Judge Barry Clarke, president of the Employment Tribunals for England and Wales, and judge Susan Walker, president of Employment Tribunals for Scotland, issued the presidential guidance, which took effect on June 22. The guidance reminds judges that interim relief remains an exceptional remedy with a high legal threshold and outlines new case management measures intended to reduce unnecessary delays across the tribunal system.
The Law Society Gazette reported that interim relief is available only in limited categories of unfair dismissal claims, including many whistleblowing and trade union dismissal cases. Claimants must file an application within seven days of the effective date of termination, and tribunals have no authority to extend that deadline. If granted, interim relief may require an employer to reinstate or re-engage the employee or continue the employment contract by keeping the employee on full pay until the claim is determined.
According to the guidance, applications for interim relief have increased from about 20 annually across Great Britain to roughly 20 each month, with most involving protected disclosure claims. The judiciary also reported a significant increase in the volume of documents accompanying applications, adding pressure to a tribunal system already burdened by growing case backlogs. Judges noted that many lengthy submissions appear to have been generated using AI. While the guidance does not object to the use of AI itself, it states that litigants remain responsible for ensuring submissions are concise, relevant and accurate.
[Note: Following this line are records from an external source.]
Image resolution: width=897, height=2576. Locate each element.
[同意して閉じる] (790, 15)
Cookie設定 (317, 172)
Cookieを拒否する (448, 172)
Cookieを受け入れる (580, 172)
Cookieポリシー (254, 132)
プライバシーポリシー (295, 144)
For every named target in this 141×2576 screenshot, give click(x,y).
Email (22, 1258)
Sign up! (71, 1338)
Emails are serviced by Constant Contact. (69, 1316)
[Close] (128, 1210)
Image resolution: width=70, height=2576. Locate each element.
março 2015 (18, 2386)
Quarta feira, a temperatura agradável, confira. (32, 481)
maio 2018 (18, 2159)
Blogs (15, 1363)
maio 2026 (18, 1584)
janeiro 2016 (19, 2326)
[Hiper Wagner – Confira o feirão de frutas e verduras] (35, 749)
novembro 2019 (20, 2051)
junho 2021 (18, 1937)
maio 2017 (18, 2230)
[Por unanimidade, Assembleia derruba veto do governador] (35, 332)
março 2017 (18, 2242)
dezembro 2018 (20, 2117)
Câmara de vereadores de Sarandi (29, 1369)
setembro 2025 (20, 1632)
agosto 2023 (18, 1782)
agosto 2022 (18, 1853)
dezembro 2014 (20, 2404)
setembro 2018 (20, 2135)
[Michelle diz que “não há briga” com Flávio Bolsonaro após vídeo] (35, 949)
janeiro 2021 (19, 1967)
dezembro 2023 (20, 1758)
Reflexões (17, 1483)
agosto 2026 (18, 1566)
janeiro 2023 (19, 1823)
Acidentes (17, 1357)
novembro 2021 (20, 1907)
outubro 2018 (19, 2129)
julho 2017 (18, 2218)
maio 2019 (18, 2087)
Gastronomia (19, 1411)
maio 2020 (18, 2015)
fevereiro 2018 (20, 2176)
Clarke said the tribunal prioritizes interim relief applications because of their emergency nature, often requiring other hearings to be postponed. Given that most interim relief applications are unsuccessful, he said the increase has adversely affected the administration of justice by causing unnecessary delays for other tribunal users.
To improve efficiency, the guidance provides that interim relief hearings will ordinarily last no more than three hours. That period includes one hour for the judge to review the written materials, 30 minutes for oral submissions from each party and one hour to deliver an oral judgment with reasons. If parties submit more material than can reasonably be reviewed within that timeframe, judges may require them to identify only the most important documents for consideration.
The guidance also reiterates the demanding legal test for interim relief. Claimants must show a "pretty good chance of success", a standard that courts have held is higher than simply demonstrating that a claim is more likely than not to succeed.
The guidance comes as employment tribunal backlogs continue to grow. At the end of March, 64,000 single cases remained open, up from 45,000 a year earlier. The Law Society described the figures as alarming and called on the government to address mounting pressures on the tribunal system, particularly as claims are expected to increase under the Employment Rights Act.